In the records below, find the line holding "З [button] (540, 390)" and the line holding "ʽ [button] (891, 346)". Set down both, with every line between them, exactly.

**The input**.
+++++
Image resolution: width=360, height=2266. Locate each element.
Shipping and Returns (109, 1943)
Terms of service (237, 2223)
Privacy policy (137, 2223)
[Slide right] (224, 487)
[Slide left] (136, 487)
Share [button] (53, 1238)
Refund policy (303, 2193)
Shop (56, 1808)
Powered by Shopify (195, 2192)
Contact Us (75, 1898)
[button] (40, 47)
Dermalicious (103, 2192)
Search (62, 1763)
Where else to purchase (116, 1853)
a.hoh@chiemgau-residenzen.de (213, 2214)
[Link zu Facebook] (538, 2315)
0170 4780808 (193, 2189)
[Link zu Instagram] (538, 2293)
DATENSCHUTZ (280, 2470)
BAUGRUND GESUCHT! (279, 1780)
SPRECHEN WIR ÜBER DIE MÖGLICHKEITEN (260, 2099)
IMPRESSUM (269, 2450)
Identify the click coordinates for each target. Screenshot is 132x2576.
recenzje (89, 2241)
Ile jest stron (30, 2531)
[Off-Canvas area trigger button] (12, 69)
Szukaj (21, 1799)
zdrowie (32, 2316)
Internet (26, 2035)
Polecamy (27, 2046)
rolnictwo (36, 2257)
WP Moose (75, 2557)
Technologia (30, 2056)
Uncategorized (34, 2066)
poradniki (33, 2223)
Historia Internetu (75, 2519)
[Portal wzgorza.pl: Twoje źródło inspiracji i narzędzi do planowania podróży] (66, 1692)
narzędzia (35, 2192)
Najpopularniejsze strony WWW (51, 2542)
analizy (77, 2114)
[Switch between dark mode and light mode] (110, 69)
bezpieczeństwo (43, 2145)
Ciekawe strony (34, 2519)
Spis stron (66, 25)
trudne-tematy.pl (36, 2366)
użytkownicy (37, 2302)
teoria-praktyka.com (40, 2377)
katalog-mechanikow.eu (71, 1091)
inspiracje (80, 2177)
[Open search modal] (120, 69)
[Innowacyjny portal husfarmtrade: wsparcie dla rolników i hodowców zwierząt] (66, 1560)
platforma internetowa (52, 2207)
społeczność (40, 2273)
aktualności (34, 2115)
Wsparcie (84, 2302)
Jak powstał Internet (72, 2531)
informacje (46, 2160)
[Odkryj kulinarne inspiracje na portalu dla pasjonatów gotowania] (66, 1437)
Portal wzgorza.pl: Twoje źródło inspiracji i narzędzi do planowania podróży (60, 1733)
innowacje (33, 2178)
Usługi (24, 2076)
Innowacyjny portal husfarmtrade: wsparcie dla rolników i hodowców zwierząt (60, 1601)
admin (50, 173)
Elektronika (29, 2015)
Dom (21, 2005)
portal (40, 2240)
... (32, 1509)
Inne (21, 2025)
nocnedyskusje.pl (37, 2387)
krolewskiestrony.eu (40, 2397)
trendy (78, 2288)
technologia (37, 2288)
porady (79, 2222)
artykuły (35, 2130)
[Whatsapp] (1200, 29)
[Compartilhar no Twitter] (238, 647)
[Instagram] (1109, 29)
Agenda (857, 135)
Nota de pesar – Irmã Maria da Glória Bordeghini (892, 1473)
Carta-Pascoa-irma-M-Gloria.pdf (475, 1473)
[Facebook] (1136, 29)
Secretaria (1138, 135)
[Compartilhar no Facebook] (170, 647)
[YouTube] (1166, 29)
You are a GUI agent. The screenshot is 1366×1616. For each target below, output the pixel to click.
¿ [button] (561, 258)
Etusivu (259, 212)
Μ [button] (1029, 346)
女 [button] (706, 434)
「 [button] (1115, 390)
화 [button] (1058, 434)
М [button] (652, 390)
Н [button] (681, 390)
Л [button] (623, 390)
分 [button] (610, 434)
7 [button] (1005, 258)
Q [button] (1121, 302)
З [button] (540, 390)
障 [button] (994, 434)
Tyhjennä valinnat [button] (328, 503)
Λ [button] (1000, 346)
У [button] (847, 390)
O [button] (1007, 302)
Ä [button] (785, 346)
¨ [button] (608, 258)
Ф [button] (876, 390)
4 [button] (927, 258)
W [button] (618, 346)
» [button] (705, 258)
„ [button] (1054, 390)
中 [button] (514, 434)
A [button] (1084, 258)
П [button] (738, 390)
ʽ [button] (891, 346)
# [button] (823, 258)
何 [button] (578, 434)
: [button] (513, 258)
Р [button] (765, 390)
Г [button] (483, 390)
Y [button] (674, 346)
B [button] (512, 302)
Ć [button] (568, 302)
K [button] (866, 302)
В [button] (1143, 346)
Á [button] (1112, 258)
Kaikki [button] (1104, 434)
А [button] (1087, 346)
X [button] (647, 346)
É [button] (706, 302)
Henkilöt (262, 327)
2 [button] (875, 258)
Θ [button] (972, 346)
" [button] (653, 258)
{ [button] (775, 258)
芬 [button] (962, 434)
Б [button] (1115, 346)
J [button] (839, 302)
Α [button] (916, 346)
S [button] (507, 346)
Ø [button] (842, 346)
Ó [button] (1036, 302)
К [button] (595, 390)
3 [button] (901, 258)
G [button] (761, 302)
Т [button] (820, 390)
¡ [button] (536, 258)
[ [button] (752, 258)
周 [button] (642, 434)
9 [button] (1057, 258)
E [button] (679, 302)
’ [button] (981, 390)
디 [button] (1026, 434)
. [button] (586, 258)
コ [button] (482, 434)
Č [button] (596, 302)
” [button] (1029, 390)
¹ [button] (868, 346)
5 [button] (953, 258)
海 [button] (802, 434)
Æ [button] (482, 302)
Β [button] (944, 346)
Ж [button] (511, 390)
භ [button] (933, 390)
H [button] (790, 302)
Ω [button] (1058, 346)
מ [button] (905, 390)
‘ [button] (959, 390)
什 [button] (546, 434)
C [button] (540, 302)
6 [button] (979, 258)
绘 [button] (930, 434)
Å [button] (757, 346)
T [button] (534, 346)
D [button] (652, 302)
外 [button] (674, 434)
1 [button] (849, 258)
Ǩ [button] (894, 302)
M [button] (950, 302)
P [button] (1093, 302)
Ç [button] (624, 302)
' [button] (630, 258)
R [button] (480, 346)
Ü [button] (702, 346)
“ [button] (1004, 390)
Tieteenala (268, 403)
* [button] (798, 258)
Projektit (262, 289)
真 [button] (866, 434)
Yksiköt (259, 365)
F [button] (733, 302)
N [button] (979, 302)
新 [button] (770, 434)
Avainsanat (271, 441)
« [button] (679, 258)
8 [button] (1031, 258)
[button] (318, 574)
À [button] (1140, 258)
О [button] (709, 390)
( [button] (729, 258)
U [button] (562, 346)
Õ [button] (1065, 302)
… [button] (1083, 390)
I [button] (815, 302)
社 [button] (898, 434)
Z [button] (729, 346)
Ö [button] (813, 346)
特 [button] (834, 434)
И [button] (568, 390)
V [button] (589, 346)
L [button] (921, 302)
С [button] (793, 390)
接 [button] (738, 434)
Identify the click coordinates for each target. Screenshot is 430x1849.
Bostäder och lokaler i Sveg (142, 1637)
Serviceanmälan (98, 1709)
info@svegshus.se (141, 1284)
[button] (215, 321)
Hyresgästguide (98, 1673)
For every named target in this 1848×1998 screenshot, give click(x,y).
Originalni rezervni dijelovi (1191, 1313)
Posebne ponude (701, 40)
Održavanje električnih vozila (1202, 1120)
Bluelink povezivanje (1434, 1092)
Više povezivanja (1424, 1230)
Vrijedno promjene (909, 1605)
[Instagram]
+++++
**Written answer**.
З [button] (540, 390)
障 [button] (994, 434)
Tyhjennä valinnat [button] (328, 503)
Λ [button] (1000, 346)
У [button] (847, 390)
O [button] (1007, 302)
Ä [button] (785, 346)
¨ [button] (608, 258)
Ф [button] (876, 390)
4 [button] (927, 258)
W [button] (618, 346)
» [button] (705, 258)
„ [button] (1054, 390)
中 [button] (514, 434)
A [button] (1084, 258)
П [button] (738, 390)
ʽ [button] (891, 346)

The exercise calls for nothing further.